Passkeys and the Future of the Password - Part 2

This is the second part in a series of posts where we talk about passwords, its issues, and passkeys, the industry’s solution to password issues. The rest of the posts will be linked here when posted.


We saw in Part 1 of the series that humans are not very reliable in creating and remembering secrets secure enough to protect accounts. In Part 2 of the series, we look at the different solutions the security industry has come up with to secure passwords.

Protecting Passwords

When authenticating against any system, the credentials used need to be transmitted. The system itself needs to store the password somewhere in order to compare the password to make sure they are the same, then grant access if they are. This creates two problems:

  • How to transmit passwords securely

  • How to store passwords securely

For both problems, the industry uses cryptographic concepts to protect the password.

Hashing Passwords

In cryptography, there are different cryptographic methods depending on its usage, and is based purely on mathematical operations. For protecting passwords, hashing is used. Hashing takes a string of characters of any length (in this case, a password), and turns it into a binary number or hexadecimal representation that is fixed in length called a hash. The mathematical operations used in hashing were designed such that it is infeasible to turn the hash back into the original text. The hash is then stored and compared when a user tries to log in with their username and password. Rather than storing the actual password, the hash acts as a representation of the password, somewhat like a fingerprint, that can still prove that the password used is the same.
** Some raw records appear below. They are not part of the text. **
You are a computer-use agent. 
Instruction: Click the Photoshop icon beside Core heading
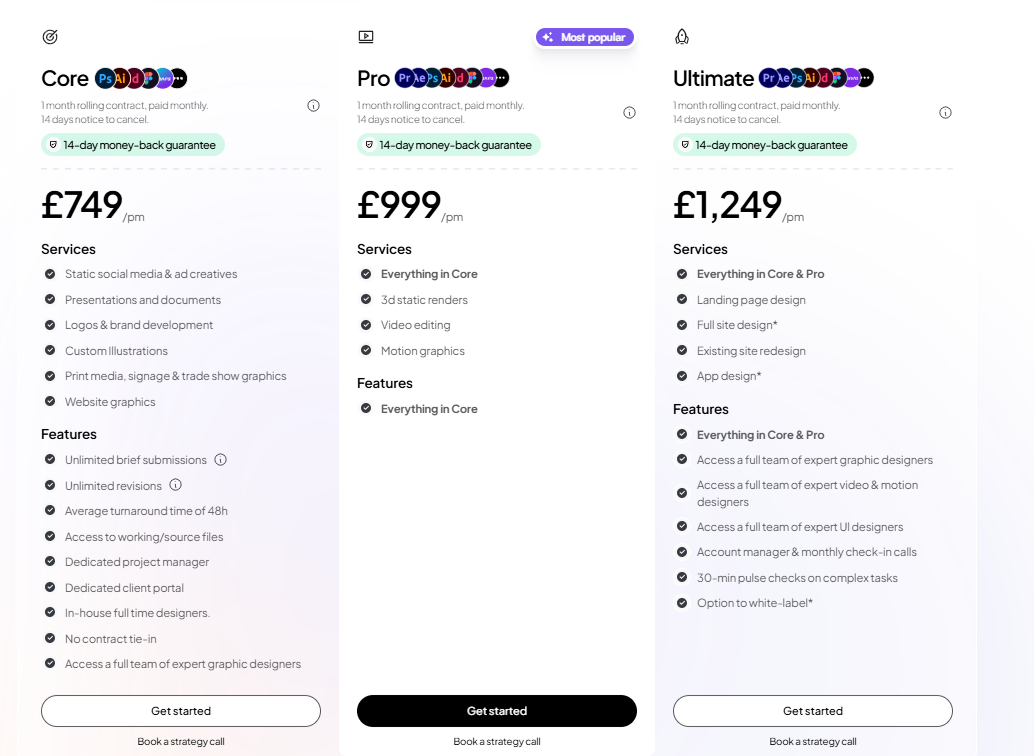(x=105, y=78)
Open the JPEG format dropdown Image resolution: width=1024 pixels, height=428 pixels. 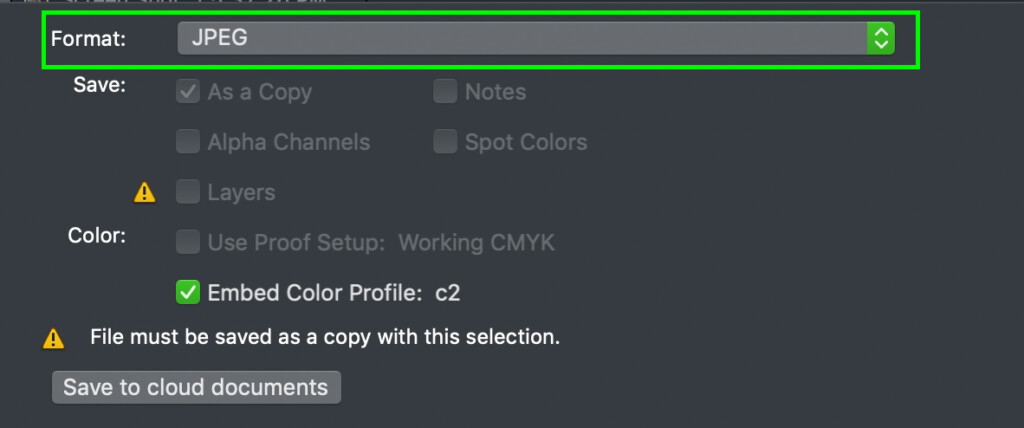pos(536,38)
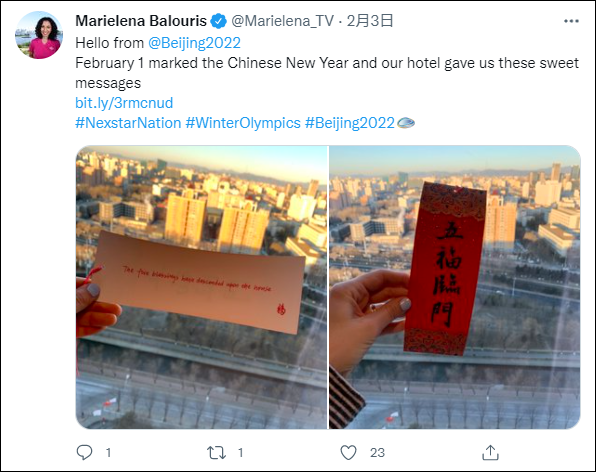Click the retweet count number

click(x=241, y=453)
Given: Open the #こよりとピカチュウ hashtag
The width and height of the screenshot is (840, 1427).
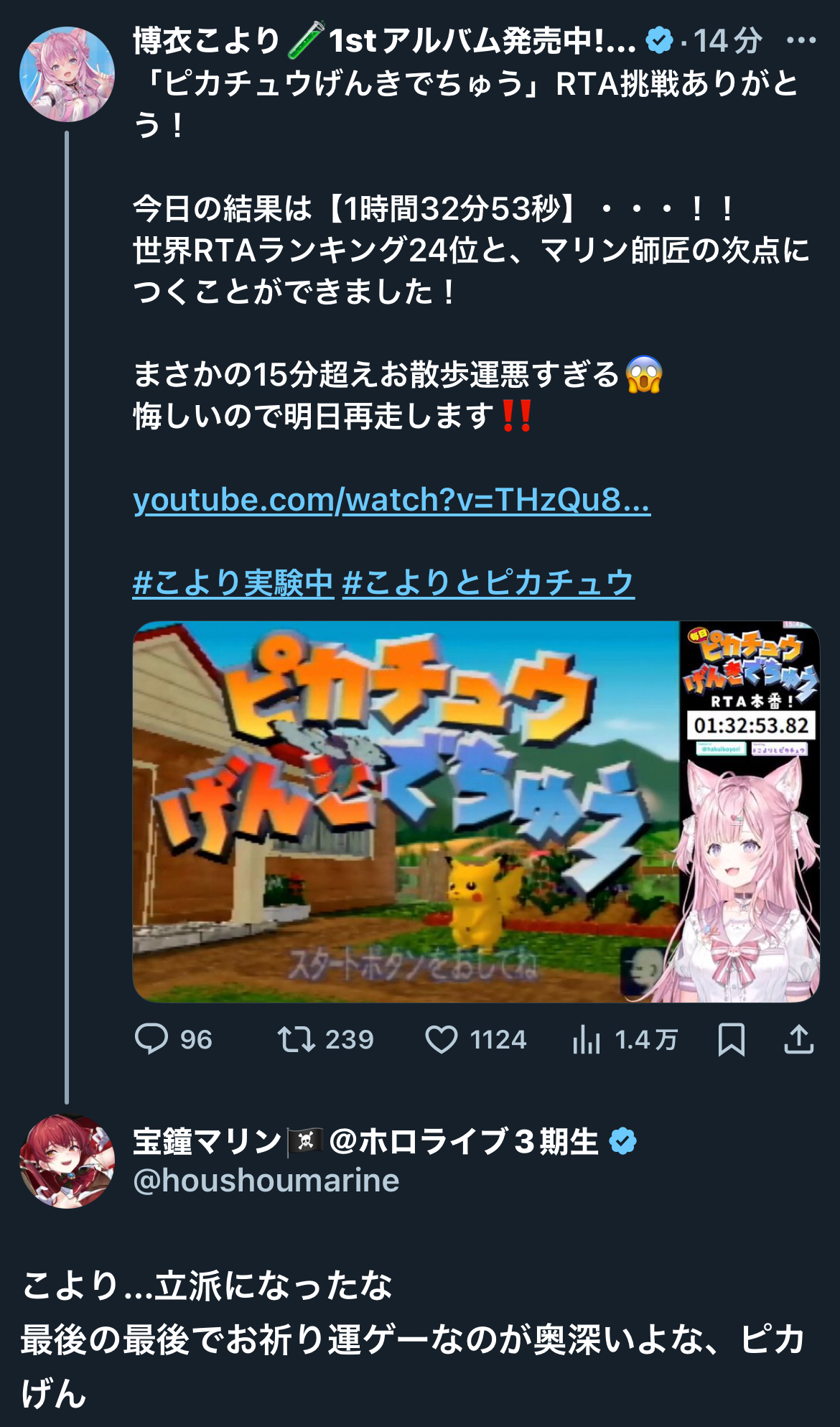Looking at the screenshot, I should pos(488,582).
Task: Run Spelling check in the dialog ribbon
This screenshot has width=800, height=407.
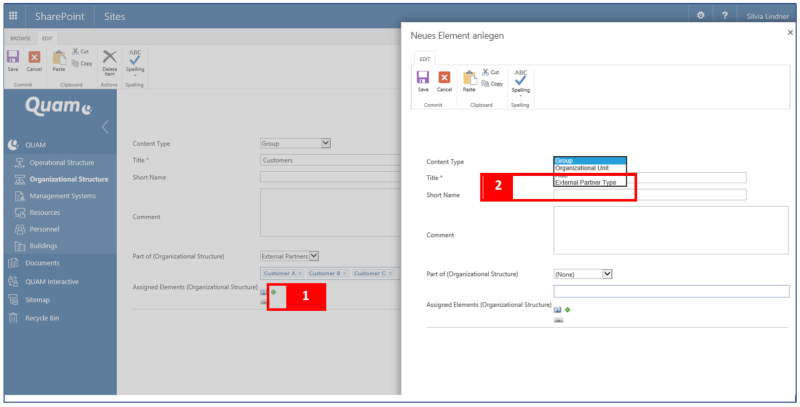Action: pyautogui.click(x=520, y=80)
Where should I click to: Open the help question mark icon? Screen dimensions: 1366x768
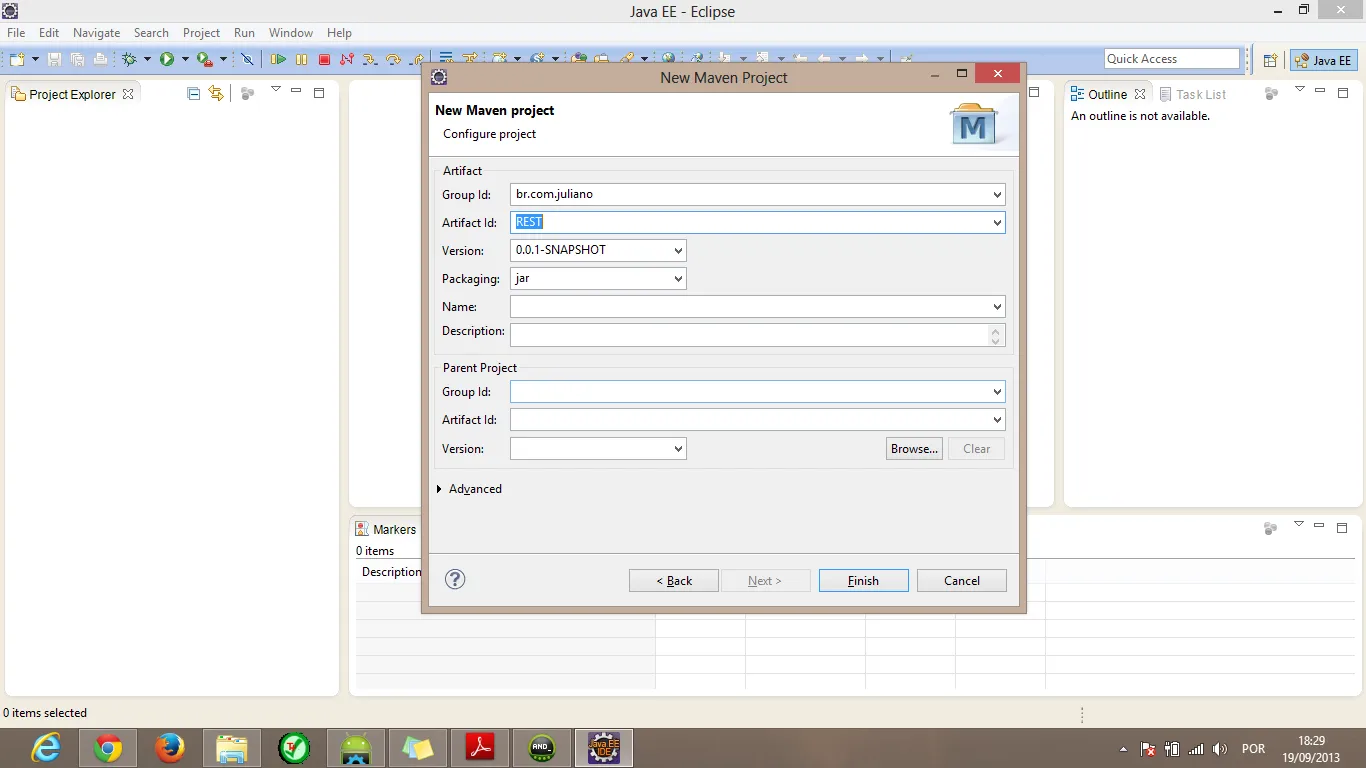click(x=455, y=579)
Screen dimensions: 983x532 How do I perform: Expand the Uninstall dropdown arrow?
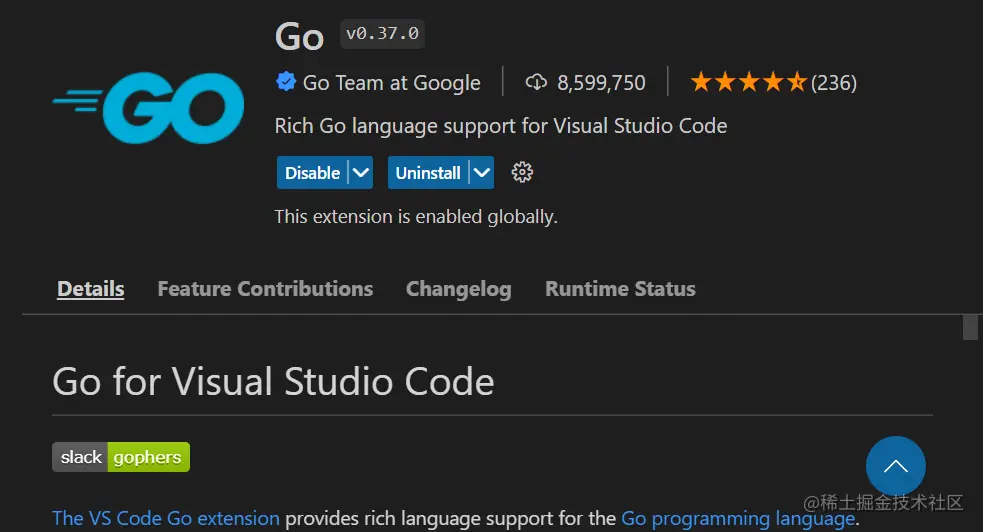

This helps secure the password in the sense that the original password itself is not stored, and therefore cannot be compromised if the hash stored is compromised. Even if the hash gets compromised, it would be difficult to find the original password used to create the hash, so the user’s password and account would still be protected.

Of course, this all works great in theory. In reality, there are a few factors that affect the security of hashed passwords.

First, we need to revisit the human factor. Recall in Part 1 that users tend to use simple passwords, such as “password123”, “1234567”, “hockey”, etc. Hashing itself does not prevent users from using simple passwords. It just makes it more difficult to recover passwords from the hash. However, attackers can still use brute force to attack the system. From the many breaches throughout the decades, attackers have figured out a list of common passwords, but also a list of hashes that correspond with the password. So, although it is infeasible to turn a hash by itself back into a password, attackers can use passwords or password lists, hash each of them, and build a database of passwords to hashes mappings. The result is called a rainbow table. Once an attacker compromises a system containing hashes, they can compare the passwords to hashes mappings in the rainbow table to figure out the password. This reveals a flaw in hashing passwords: the hash or fingerprint stays the same for each password.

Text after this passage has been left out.